McMahon went in the morning of Oct. 22, 2003, went home that afternoon, and was back at work a few days later. His PSA gradually fell from 4 to a healthy 1. "I trusted in God, and I trusted in my doctors, and that's truly a good team," says the friar.
If McMahon had opted for surgery instead, he would have had to mull over Trinity's record of only two prostatectomies per year. For an operation in which more means better, that's low for any hospital. A typical urologist does 11 to 12 a year, says Peter Carroll, chair of urology at the University of California-San Francisco. "I think that doing between 20 to 30 of these each year makes you an experienced surgeon," says James Eastham, who researches prostatectomy outcomes. In several studies by Eastham and others, patients of surgeons who do fewer than 20 operations per year have a 10 percent to 30 percent higher rate of incontinence or impotence than do those whose surgeons do more than 33. "Those are real big differences," Eastham says.

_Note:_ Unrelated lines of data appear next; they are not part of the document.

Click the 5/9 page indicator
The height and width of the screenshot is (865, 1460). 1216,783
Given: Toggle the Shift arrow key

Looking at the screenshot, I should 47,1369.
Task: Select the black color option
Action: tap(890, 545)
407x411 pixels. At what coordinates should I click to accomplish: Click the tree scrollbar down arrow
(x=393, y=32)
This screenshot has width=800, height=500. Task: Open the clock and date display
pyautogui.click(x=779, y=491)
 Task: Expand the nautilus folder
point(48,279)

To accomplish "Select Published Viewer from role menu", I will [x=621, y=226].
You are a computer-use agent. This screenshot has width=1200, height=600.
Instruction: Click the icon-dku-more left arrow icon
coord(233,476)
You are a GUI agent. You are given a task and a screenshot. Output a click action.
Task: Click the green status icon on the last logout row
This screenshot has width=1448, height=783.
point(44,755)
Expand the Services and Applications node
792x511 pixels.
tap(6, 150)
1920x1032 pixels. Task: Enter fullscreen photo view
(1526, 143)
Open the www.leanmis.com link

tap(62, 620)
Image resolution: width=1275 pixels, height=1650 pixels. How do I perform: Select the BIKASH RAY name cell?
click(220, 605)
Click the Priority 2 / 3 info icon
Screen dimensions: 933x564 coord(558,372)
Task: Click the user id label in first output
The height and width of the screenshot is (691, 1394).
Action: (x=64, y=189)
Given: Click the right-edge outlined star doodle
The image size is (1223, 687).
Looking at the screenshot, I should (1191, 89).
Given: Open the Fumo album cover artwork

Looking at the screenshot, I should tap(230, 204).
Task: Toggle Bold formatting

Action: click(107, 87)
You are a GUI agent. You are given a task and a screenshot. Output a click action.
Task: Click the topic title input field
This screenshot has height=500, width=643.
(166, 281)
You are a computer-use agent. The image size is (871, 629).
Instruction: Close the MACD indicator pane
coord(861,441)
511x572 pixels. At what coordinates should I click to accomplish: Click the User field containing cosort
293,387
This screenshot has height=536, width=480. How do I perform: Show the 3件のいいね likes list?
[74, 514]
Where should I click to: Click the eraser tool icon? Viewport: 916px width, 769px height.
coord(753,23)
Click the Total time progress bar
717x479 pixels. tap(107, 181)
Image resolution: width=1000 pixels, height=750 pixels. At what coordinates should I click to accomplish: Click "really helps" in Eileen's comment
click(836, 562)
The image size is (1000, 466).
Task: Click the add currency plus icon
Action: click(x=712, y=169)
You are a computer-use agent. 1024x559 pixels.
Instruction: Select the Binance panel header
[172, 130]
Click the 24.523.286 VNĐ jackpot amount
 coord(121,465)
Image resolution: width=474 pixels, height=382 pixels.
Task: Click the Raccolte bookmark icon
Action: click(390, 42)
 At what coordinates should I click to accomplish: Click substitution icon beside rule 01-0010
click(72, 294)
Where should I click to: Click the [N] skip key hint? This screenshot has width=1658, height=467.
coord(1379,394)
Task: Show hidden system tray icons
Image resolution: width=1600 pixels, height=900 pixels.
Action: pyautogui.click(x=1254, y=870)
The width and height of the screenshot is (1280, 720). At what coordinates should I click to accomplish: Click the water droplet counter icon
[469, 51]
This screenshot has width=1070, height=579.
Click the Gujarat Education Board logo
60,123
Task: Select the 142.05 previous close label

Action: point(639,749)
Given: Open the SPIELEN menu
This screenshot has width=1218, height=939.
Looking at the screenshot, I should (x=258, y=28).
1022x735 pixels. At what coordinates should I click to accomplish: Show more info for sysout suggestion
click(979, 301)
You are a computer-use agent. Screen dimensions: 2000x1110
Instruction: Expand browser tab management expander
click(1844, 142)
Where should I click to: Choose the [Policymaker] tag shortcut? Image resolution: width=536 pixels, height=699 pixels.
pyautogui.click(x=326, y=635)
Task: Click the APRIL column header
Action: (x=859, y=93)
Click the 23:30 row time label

Patients who elect surgery don't always need a Sloan-Kettering or a UCSF, where urologists do three or more a week. Paul Sieber, chief of urology at Lancaster General Hospital in Pennsylvania, averages about 50 a year. "We participate in a national database of more than 100 urologists," he says, "and our outcomes--continence, potency, and cancer recurrence--are at or above the average."
Still, advanced prostate disease or other challenging conditions may overmatch even good community hospitals. The more rare the diagnosis or the more difficult the procedure, the better off you'll be at a major referral center. Most of the time, however, your best choice could be just up the road.